To start with, I would like to draw up the matter of THIS thread. I feel sorry for Kai. He's trying to be perfectly serious; now he should get insulted and spammed.


----------



## Furretsu (Jul 19, 2008)

Music Dragon, you stupid fucker. I'd like to join. :)


----------



## Furretsu (Jul 19, 2008)

Music Dragon, you stupid fucker. I'd like to join. :)


----------



## ultraviolet (Jul 20, 2008)

I'd join, but I don't think I'm hardcore enough. ):


----------



## Music Dragon (Jul 20, 2008)

That's okay. You just have to be a little bit more mean, Jess Ultracoffee.


----------



## Dewgong (Jul 20, 2008)

...:[

I want to join, but there's no way I can be as great as you.

Teach me.


----------



## Furretsu (Jul 20, 2008)

Well first of all you didn't insult anyone in that post. You definitely need to work on your defaming skills.


----------



## Dewgong (Jul 20, 2008)

I have nothing to say, I suck at insulting. I can be mean irl, but not here. o.o;

Uh, my worst insult is probably...  ":["


----------



## Music Dragon (Jul 20, 2008)

Dewgongeru said:


> Uh, my worst insult is probably...  ":["

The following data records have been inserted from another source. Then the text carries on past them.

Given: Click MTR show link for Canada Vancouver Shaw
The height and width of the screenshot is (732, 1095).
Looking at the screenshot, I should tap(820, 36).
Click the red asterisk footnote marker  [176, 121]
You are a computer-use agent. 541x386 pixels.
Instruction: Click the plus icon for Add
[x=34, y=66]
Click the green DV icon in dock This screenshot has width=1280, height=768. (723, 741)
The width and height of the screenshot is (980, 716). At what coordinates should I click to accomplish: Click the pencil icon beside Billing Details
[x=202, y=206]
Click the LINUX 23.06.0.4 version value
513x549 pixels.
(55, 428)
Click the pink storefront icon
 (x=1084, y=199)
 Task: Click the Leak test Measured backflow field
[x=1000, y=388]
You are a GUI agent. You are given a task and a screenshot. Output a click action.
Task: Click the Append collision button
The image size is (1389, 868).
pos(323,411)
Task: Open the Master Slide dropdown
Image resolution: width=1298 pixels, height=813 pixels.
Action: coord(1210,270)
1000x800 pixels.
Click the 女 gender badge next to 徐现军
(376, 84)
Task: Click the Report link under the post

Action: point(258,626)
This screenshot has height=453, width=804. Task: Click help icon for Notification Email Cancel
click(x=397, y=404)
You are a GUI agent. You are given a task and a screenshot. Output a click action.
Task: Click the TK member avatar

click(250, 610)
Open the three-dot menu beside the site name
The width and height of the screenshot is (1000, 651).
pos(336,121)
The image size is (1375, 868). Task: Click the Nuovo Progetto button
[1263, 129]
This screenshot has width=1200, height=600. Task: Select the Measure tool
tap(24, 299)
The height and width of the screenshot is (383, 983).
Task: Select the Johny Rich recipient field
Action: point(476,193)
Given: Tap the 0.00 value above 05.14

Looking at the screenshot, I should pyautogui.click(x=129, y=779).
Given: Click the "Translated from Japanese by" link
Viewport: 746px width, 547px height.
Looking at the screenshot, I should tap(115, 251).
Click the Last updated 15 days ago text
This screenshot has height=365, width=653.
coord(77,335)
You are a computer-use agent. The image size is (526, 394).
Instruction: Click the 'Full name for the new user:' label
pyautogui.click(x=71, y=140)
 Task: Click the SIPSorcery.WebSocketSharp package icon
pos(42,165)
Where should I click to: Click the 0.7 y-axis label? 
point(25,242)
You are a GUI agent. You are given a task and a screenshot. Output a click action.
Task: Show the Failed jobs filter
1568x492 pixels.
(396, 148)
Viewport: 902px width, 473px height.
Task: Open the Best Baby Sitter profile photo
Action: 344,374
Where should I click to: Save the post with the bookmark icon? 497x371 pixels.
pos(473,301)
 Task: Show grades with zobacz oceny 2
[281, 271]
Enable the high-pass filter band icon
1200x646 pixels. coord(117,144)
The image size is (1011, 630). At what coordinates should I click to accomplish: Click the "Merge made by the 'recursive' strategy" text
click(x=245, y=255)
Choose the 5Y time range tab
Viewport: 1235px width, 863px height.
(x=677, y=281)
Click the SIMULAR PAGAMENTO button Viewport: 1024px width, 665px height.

Oh, so that's how it's gonna be, is it? You really wanna do this, you dumb fuck? I'm going to slice your head off. I'm going to rip your innards out and feed on them and wrap them up and give them to Altmer as a gift. I'm going to KILL YOU


----------



## Dewgong (Jul 20, 2008)

Well it is.

I can't think of making anything but a frowny (yes, frowny) face. D:


----------



## Crazy Weavile (Jul 20, 2008)

I'll join; there's so much FUN to be had at others' expense.


----------



## ultraviolet (Jul 21, 2008)

MD said:
			
		

> Oh, so that's how it's gonna be, is it? You really wanna do this, you dumb fuck? I'm going to slice your head off. I'm going to rip your innards out and feed on them and wrap them up and give them to Altmer as a gift. I'm going to KILL YOU


MD, no! '~'


----------



## Erika (Jul 21, 2008)

I don't know if I can even be mean to anyone anymore. @___@;


----------



## ultraviolet (Jul 21, 2008)

I know! Except I'm usually mean to people without meaning to be. :x

Woah, I should totally stop spamming your club. Sorry.


----------



## Jolty (Jul 21, 2008)

I got banned from the previous forum for flaming and shit but I dunno if that qualifies


----------



## Dewgong (Jul 21, 2008)

Well I got an infraction here for calling someone an idiot.

I was trying to be nice.

That was a long time ago, and it lasted for like, 5 months. 

I think that was the only time I actually ever said something to anybody.


----------